§ Problem
Without the images, write out the whole listing exactly.

§ Supplied entries
══════════

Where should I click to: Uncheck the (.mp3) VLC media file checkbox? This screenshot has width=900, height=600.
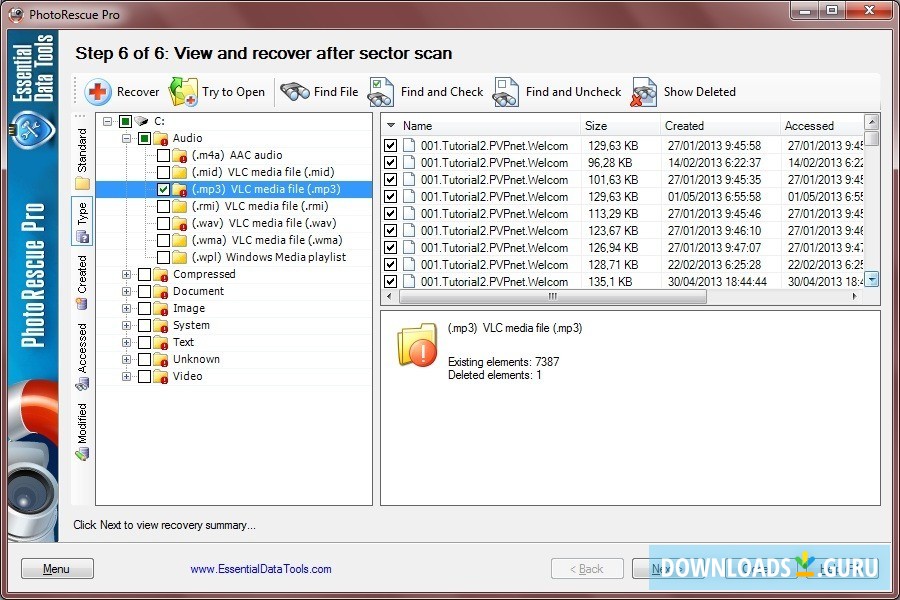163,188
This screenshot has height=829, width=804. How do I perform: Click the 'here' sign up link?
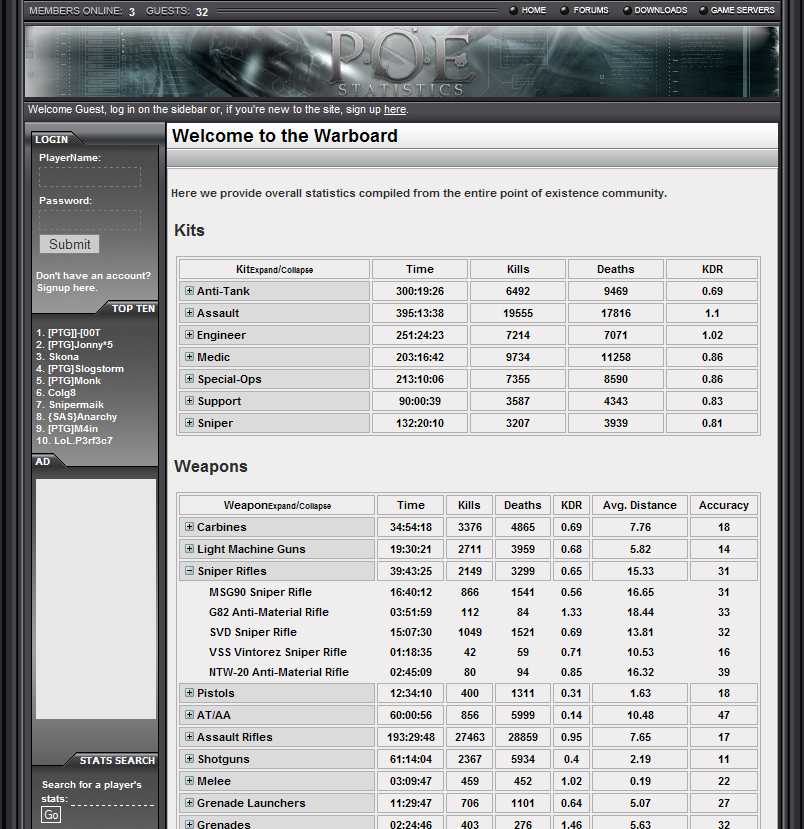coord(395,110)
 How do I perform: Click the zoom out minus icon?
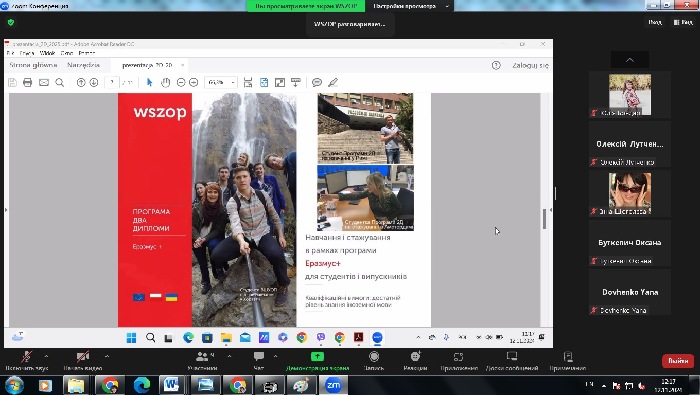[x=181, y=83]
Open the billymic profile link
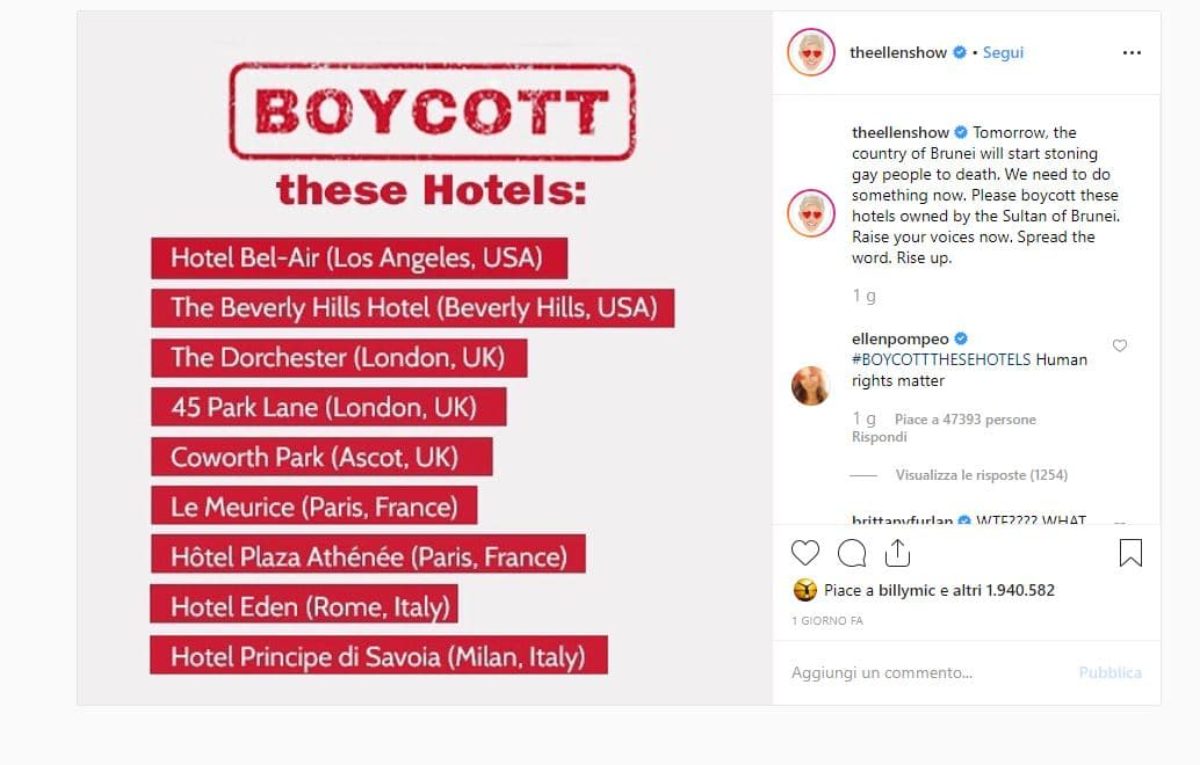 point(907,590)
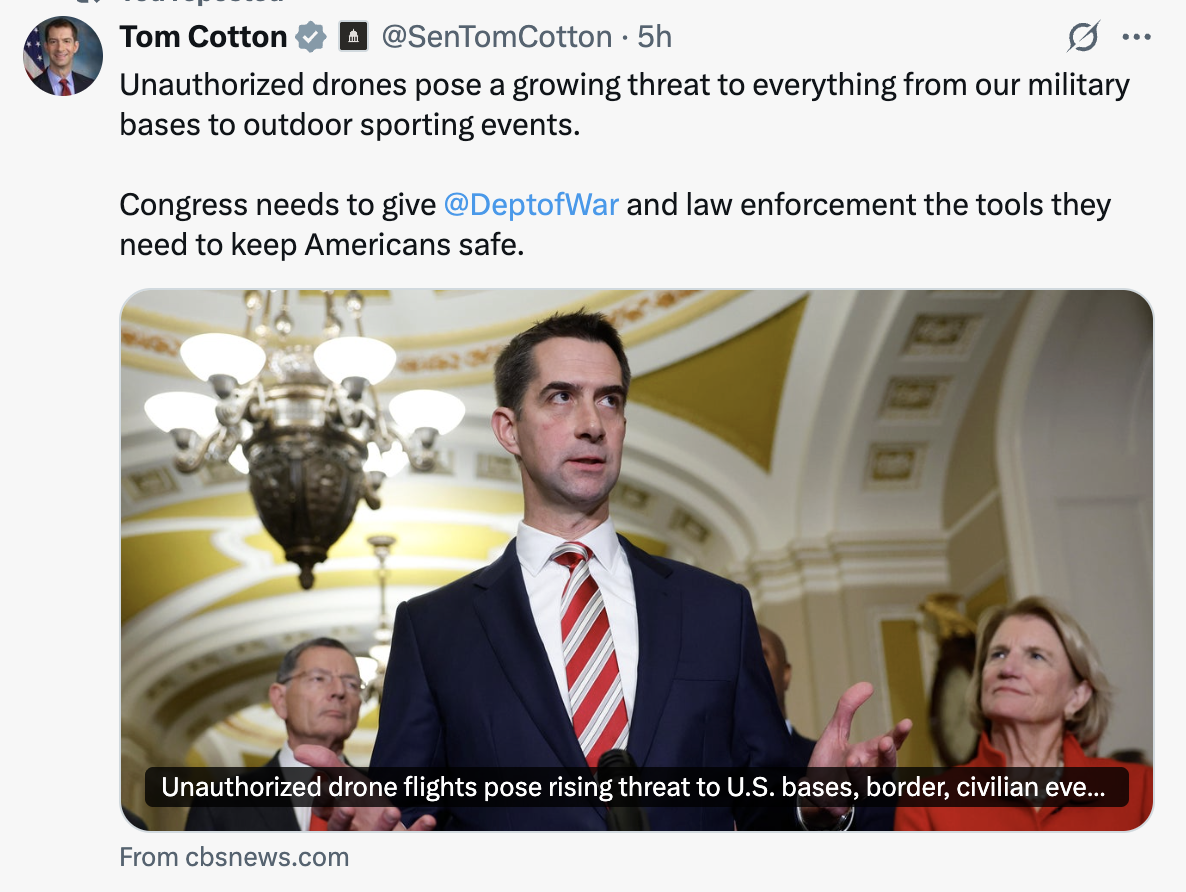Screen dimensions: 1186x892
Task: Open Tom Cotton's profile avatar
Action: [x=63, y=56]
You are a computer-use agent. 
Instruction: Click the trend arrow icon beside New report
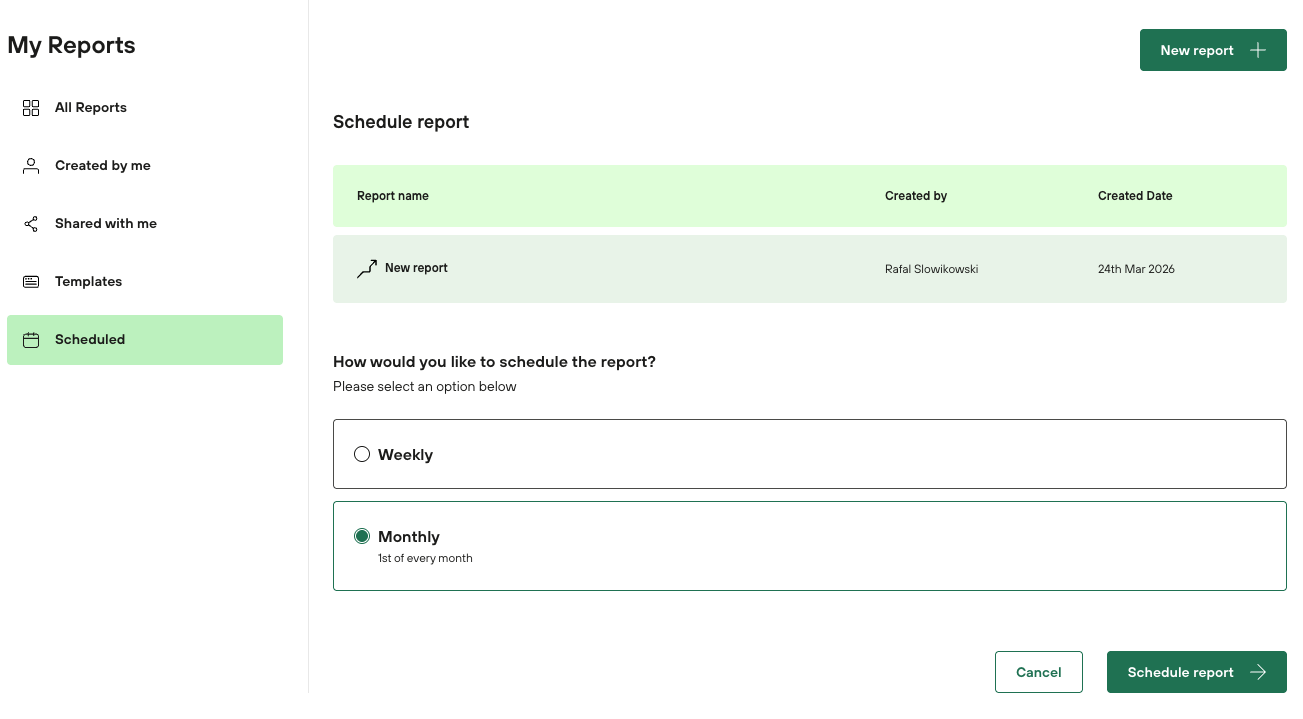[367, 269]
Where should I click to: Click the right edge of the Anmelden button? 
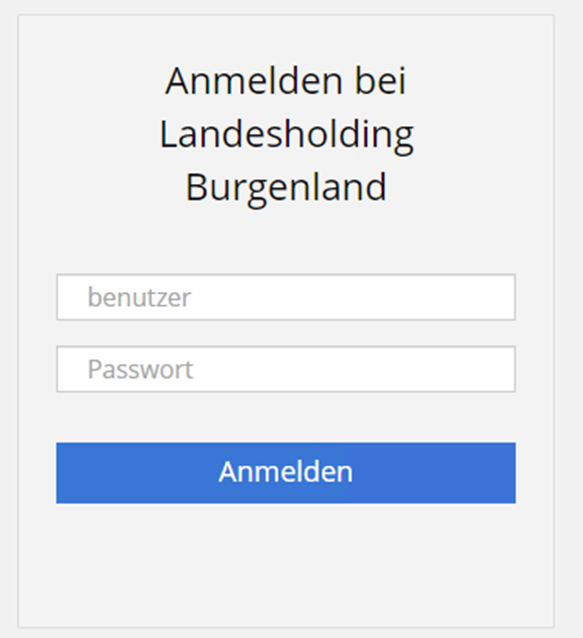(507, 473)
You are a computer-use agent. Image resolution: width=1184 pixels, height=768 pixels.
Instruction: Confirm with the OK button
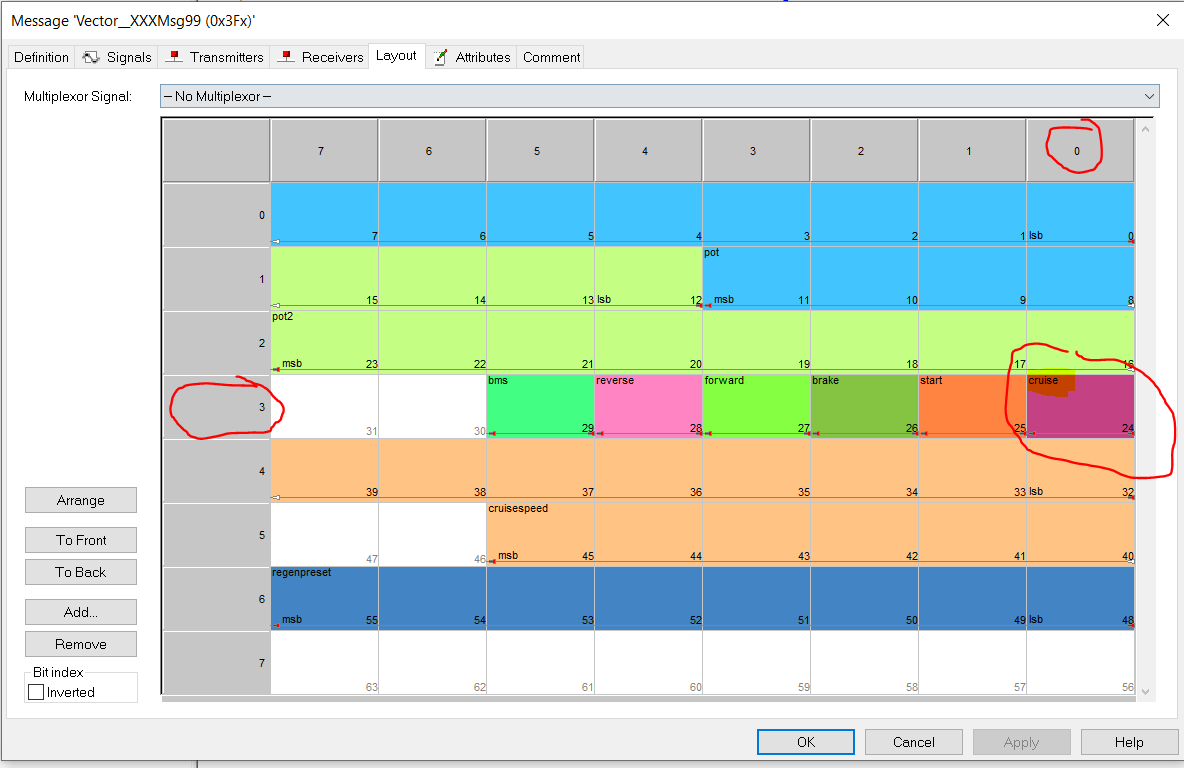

══════════

§ Your response
Where should I click to: Uncheck the (.mp3) VLC media file checkbox? This screenshot has width=900, height=600.
163,188
This screenshot has height=829, width=804. How do I perform: Click the 'here' sign up link?
coord(395,110)
 How do I perform: Click the zoom out minus icon?
[x=181, y=83]
Open the billymic profile link
 point(907,590)
Screen dimensions: 1186x892
Task: Open Tom Cotton's profile avatar
Action: [x=63, y=56]
You are a computer-use agent. 
Instruction: Click the trend arrow icon beside New report
[367, 269]
Where should I click to: Click the right edge of the Anmelden button? 
(507, 473)
You are a computer-use agent. Image resolution: width=1184 pixels, height=768 pixels.
Instruction: Confirm with the OK button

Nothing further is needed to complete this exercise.